WHAT YOU WILL DO → Reproduce word for word the part of the droplet counter plugin documentation below that starts with "Finds and counts" and goes on through "a 3D stack.".

SELECTED EXTRACT →
Finds and counts white spots in a stack and measures volume and area of them

This package contains utilities to count and measure lipid droplets or any other bright spots in a 3D stack.

It also contains:

  • a 3D Watershed implementation
  • a 3D Bandpass Filter

Usage:

Copy the file Droplet_Counter.jar into your Imagej plugins directory. The jar file also contains the GPL-licensed source code. You can open the jar file with any archive manager, e.g. 7zip.

Author: Samuel Moll (samimoll@googlemail.com)

How to use the droplet counter plugins

write bug reports, feature requests and questions to: samimoll@googlemail.com


What you need:

  • any ImageJ version from 2008 or newer
  • the "Droplet_Finder.jar" file

Quick Start:

  • Copy all the needed files into your ImageJ/plugins folder
  • Start ImageJ, open your image stack, select "Droplet Finder/Filterstacker"
    • Enter the minimum and maximum feature sizes (size bounds in pixels for your droplets)
    • Enter your Z/X aspect ratio
  • wait until a Window labeled "BP-..." appears (could take some time)
    • In the "Watershed 3D" Box enter "2.0" for all radii, check "Invert", then "OK"
  • In the "Segment Analyzer" Box choose "BP-..." as image, "WS-..." as mask
    • If you run Windows: before you click ok, make sure that the "Filterstacker-..."-image is not occluded by any window, otherwise you won't see the preview
  • navigate the stack with the "Slice" slider while choosing optimal area and maximum threshold parameters. Click "OK"
  • The Segment Analyzer will output a measurement table

What the Filterstacker actually does:

The "Filterstacker" plugin actually only does a 3D-bandpass on your stack. It will first 3D-blur the input image with a filter size of "maximum feature size" and substract the blurred image from the original. It will then eliminate small features (like noise) by blurring again with a small filter the size of "minimum feature size". The "Z/X aspect ratio" compensates for different lateral and vertical resolutions.

It will then call the "Watershed 3D" plugin that finds all local maxima (white spots) and grows regions around them, so that each region only contains one maximum. It will output a new stack where each region is labeled with a unique color. The radii control how far apart the maxima must be until they are regarded as only one maximum. Setting this to higher values makes the watershed transform more resistant to noise while increasing the running time (higher radii than 3 take VERY long) and the probability that two spots that are close together are combined into one region. Big radii also make the edges of the regions more fuzzy. Setting all radii to 2 is a good compromise. If the "Invert" option is unchecked, the plugin will find minima (black spots) instead of maxima.

Dataset records:

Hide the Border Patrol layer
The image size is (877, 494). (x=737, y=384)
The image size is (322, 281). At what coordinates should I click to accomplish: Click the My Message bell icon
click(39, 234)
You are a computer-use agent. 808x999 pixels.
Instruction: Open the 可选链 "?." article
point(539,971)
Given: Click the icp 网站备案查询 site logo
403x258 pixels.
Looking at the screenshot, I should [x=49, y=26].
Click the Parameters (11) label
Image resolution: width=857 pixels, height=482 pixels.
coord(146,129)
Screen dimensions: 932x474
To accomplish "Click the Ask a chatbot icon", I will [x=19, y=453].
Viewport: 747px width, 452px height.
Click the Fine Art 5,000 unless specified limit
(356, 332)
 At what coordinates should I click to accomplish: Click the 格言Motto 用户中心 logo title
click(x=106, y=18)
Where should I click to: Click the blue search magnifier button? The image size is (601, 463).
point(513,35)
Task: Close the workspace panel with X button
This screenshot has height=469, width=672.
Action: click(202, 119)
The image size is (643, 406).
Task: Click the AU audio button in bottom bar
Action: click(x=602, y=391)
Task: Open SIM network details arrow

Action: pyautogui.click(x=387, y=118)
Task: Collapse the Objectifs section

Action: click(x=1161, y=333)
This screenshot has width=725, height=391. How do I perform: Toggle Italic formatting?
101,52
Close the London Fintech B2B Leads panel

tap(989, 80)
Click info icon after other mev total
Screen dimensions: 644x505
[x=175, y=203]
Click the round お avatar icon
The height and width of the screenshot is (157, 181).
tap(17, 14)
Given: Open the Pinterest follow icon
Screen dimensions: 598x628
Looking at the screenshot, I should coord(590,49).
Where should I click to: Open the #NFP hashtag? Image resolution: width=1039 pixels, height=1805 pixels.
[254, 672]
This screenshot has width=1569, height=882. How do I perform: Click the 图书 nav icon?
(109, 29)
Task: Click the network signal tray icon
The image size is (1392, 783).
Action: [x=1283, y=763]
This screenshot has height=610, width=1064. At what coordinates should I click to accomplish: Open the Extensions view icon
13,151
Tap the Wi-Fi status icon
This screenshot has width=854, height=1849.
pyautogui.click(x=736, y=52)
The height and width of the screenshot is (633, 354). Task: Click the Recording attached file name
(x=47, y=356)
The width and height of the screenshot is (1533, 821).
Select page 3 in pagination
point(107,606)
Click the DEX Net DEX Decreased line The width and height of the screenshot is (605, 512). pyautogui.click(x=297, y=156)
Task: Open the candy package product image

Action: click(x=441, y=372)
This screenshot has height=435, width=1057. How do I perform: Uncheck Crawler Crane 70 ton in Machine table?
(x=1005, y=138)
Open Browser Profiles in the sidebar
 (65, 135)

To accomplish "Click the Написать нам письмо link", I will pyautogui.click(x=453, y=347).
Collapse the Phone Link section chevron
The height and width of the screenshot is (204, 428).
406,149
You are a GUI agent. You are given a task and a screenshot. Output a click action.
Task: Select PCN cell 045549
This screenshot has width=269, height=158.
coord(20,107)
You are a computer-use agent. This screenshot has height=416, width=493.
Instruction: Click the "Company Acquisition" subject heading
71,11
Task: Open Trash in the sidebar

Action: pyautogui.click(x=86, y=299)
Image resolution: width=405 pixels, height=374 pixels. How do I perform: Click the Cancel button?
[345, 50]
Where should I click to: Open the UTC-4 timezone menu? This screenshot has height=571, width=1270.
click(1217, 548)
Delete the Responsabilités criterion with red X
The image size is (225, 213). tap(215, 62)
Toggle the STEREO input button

SOLUTION FOR THIS EXERCISE →
Finds and counts white spots in a stack and measures volume and area of them

This package contains utilities to count and measure lipid droplets or any other bright spots in a 3D stack.